Civil Air Transport, a company owned by the CIA that operated throughout Asia in the 1950s, had an office in Patpong. It changed its name to Air America, and was later accused of links to drug running and covert operations.

One of the most ruthless resident spies was Anthony Poshepny, known as Tony Poe, a CIA officer who in the 1960s trained local forces in neighboring Laos. A display of fake rubber ears in the museum represents Poe's trademark brutality -- he ordered his fighters to cut off the ears of their communist Pathet Lao enemies.

A typewriter with a letter inside bearing the masthead of Air America, the CIA's secret airline, which had an office in Patpong. (Courtesy of The Patpong Museum)

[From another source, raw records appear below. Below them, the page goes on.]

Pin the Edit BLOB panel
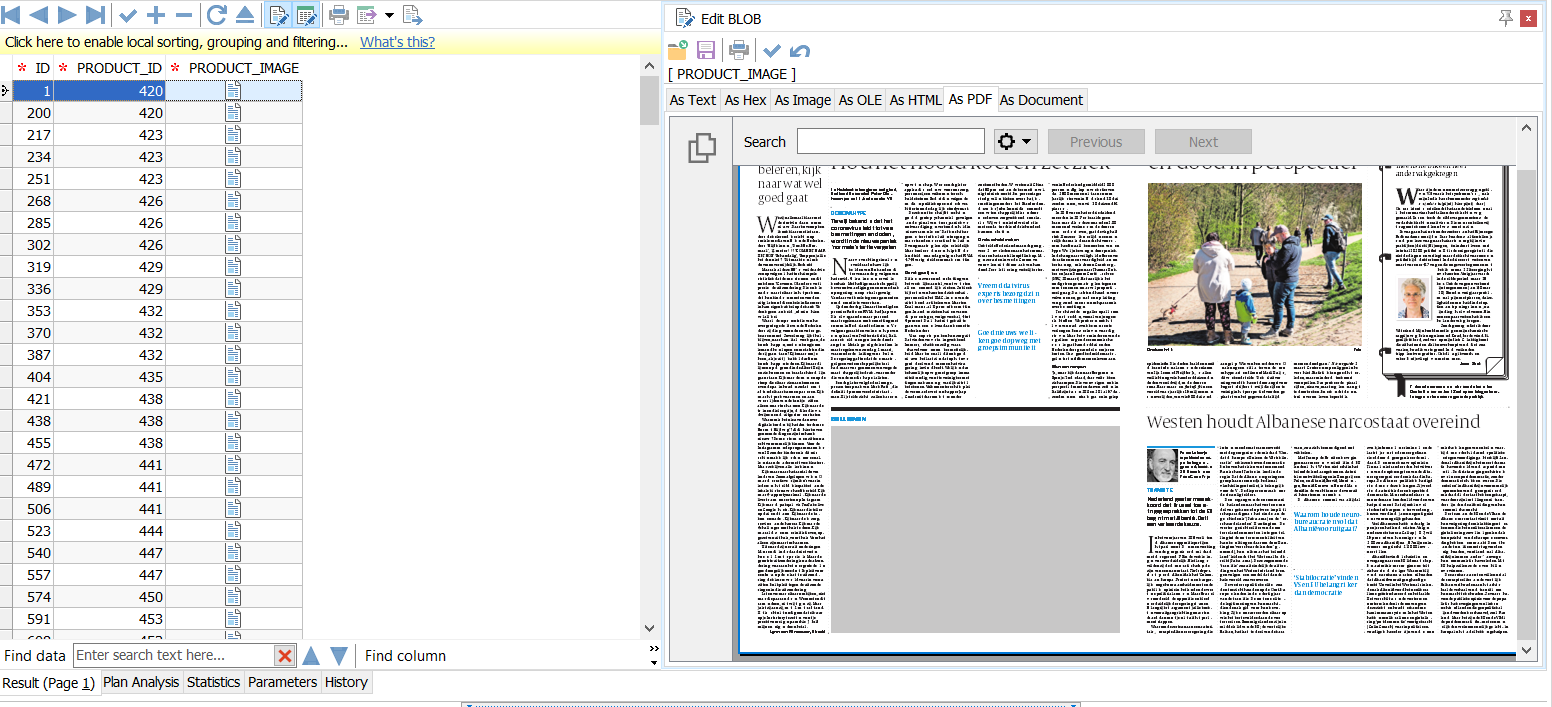Screen dimensions: 1552x707 point(1506,18)
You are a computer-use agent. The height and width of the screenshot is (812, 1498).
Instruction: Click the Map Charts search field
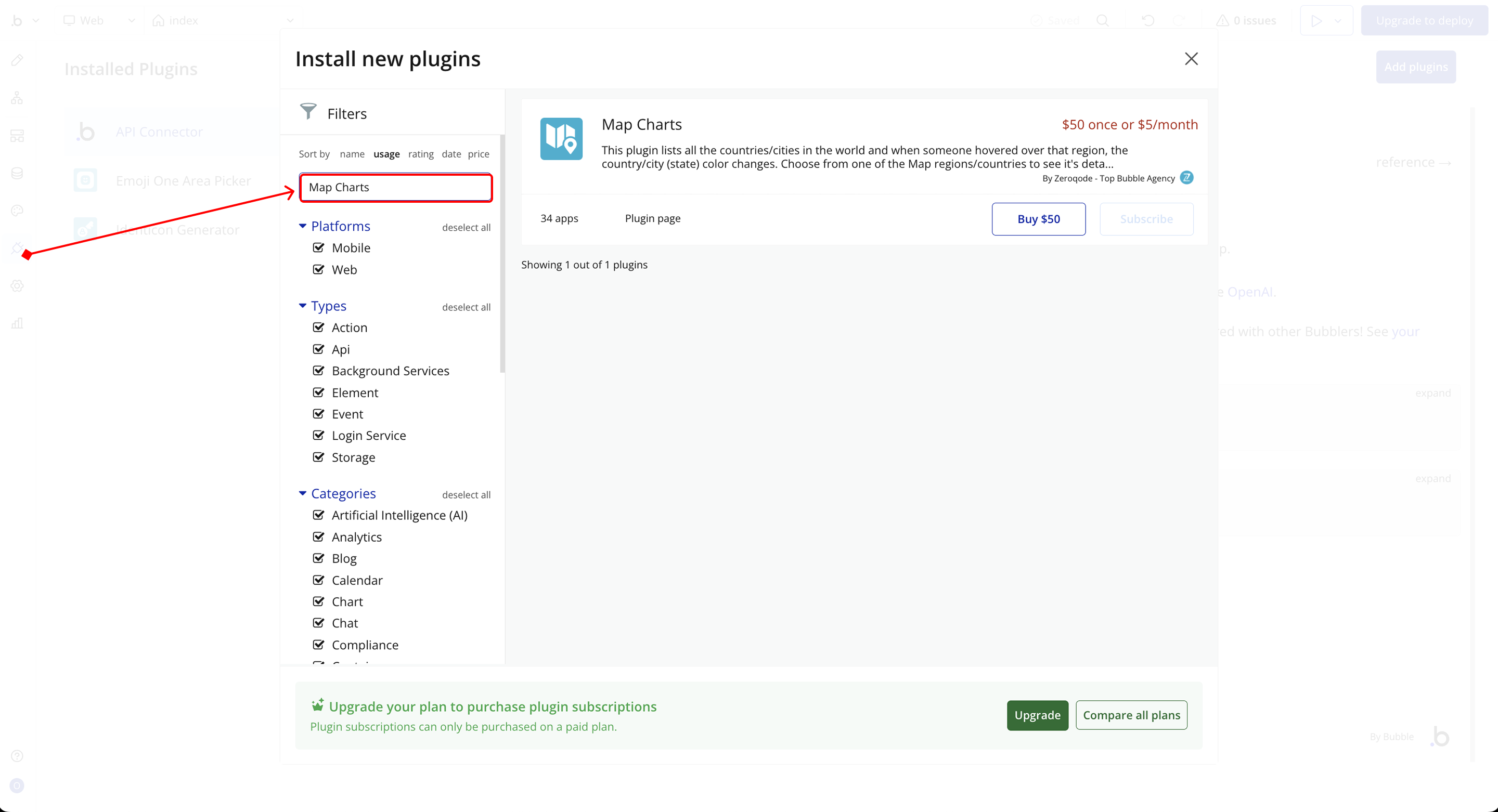coord(395,187)
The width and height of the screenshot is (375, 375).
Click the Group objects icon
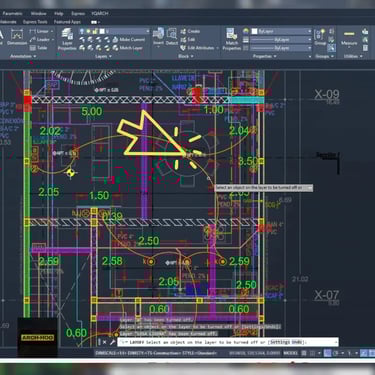point(320,37)
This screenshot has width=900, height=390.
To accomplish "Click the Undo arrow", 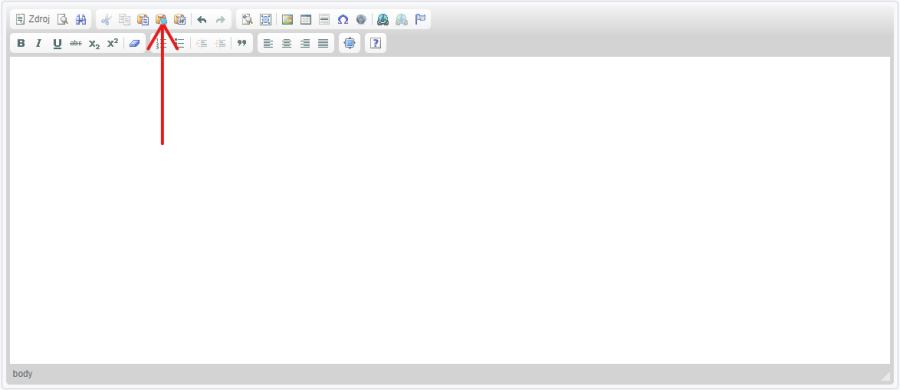I will [x=201, y=20].
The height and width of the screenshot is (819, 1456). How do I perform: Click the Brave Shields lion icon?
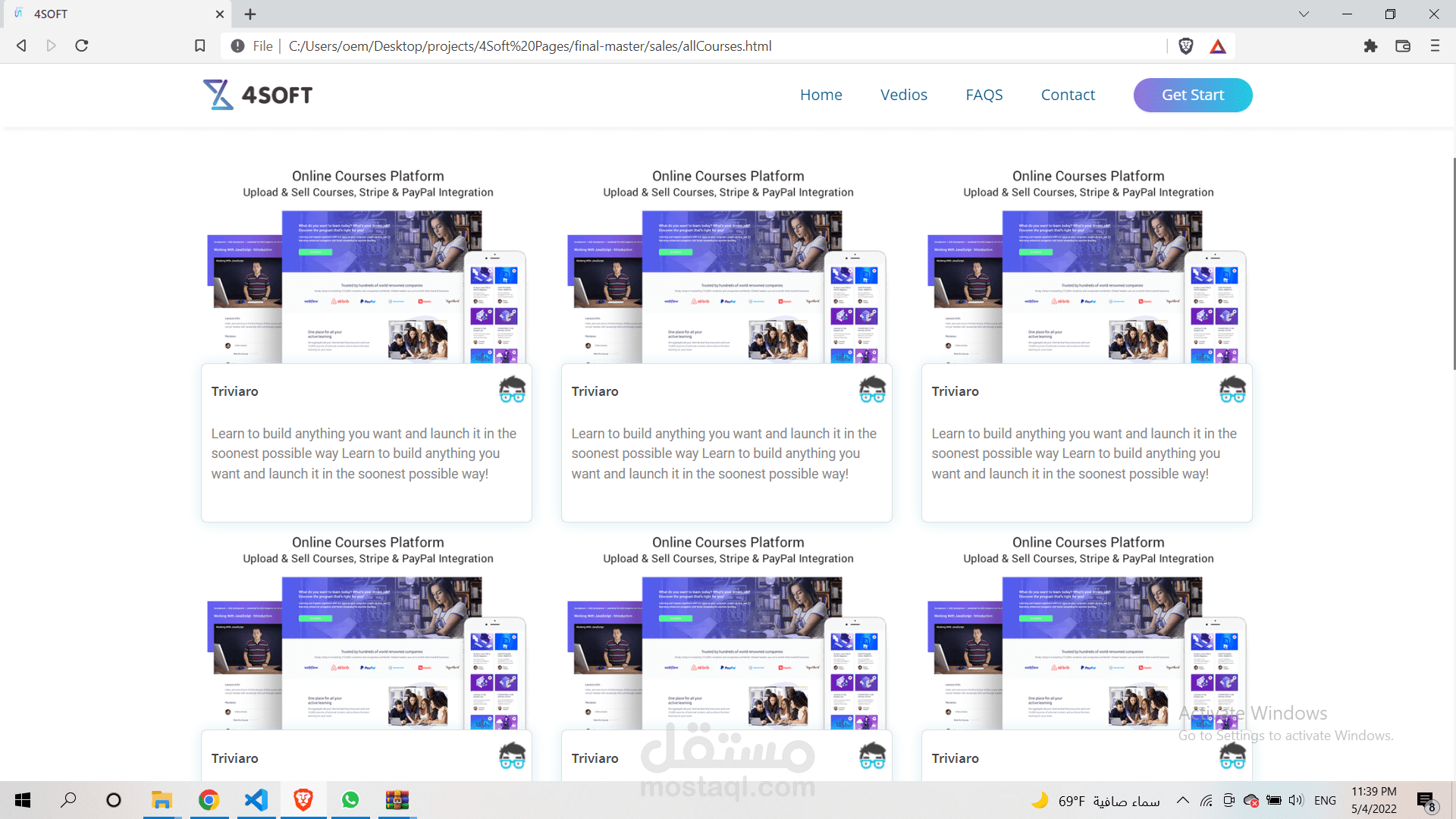point(1186,46)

Visitors have streamed into the museum since November, according to Messner, with many, especially women, academics and students, drawn by its exploration of the contradictions in the Thai attitude to prostitution. Some have suggested adding profiles of bar girls to flesh out the story.

Messner hopes the museum and a related art space will help to bring people back to Patpong -- this time, for cultural reasons. But Patpong is not ready to turn squeaky clean just yet. A growing gay scene has taken over half the district, while Messner and others have been exploring erotic entertainment aimed at women and LGBTQ clientele.

Romain Guiot, manager of Candle Light Studio, Messner's art space, says Patpong needs to harness the curiosity and sexual energy that the internet and books and films such as "Fifty Shades of Grey" (2015) have fostered. "They've helped to break down the shield of acceptability and polite manners," he says.

Messner agrees that a new vision for Patpong is needed, noting that the days when the district was a haven for men seeking women are "extinct." Meanwhile I'm more excited by Patpong's future as an arts hub. In a vastly different era to the 1960s, perhaps art can succeed where sex now palls.

George Styllis is a Bangkok-based writer.